Each line of the records containing "file" is to be copied out and returned.

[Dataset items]

--- START ---

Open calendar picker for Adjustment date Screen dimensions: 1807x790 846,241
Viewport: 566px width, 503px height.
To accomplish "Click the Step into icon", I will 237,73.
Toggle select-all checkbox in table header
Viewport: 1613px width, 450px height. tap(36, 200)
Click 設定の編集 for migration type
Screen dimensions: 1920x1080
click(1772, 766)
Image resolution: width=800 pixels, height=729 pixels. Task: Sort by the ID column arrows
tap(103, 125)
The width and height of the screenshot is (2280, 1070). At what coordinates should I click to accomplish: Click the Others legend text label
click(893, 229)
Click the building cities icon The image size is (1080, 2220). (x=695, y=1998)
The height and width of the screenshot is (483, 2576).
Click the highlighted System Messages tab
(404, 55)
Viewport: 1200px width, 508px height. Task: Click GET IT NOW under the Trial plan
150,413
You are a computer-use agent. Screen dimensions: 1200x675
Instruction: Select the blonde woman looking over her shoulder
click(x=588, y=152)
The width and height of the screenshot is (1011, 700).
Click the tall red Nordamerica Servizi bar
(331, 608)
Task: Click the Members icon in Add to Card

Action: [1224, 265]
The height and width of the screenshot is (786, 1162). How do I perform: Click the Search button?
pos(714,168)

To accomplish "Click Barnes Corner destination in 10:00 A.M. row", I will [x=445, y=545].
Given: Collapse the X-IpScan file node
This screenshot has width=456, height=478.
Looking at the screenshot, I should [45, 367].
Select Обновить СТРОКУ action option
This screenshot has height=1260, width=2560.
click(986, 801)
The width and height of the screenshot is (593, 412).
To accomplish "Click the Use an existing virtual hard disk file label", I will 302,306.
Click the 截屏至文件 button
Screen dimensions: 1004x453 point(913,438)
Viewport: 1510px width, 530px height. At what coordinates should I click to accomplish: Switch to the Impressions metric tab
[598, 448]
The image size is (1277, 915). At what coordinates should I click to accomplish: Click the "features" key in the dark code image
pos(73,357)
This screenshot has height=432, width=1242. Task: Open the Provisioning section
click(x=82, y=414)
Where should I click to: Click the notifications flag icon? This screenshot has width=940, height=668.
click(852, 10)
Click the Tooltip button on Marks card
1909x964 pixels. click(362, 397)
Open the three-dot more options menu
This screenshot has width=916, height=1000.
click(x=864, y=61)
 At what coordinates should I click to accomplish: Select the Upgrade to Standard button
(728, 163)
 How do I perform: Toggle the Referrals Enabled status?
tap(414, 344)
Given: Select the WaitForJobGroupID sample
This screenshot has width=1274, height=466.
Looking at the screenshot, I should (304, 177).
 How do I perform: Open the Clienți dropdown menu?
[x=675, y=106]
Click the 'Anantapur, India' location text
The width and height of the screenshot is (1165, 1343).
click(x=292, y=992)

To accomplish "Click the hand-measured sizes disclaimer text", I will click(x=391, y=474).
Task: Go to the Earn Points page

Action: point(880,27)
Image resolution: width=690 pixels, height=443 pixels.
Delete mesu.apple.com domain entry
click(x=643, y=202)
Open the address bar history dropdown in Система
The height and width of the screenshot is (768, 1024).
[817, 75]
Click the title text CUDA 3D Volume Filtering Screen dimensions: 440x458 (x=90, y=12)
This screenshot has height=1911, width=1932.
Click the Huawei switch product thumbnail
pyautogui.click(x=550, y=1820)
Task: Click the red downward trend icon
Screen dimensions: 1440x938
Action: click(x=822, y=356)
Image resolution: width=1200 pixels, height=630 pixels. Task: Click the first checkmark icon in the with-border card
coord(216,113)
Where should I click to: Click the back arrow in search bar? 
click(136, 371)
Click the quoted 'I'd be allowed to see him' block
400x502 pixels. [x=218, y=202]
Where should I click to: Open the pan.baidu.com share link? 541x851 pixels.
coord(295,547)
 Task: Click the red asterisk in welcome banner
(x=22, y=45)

--- END ---

* _THE ANSWER_
Given: Collapse the X-IpScan file node
To accomplish "Click the Use an existing virtual hard disk file label", I will 302,306.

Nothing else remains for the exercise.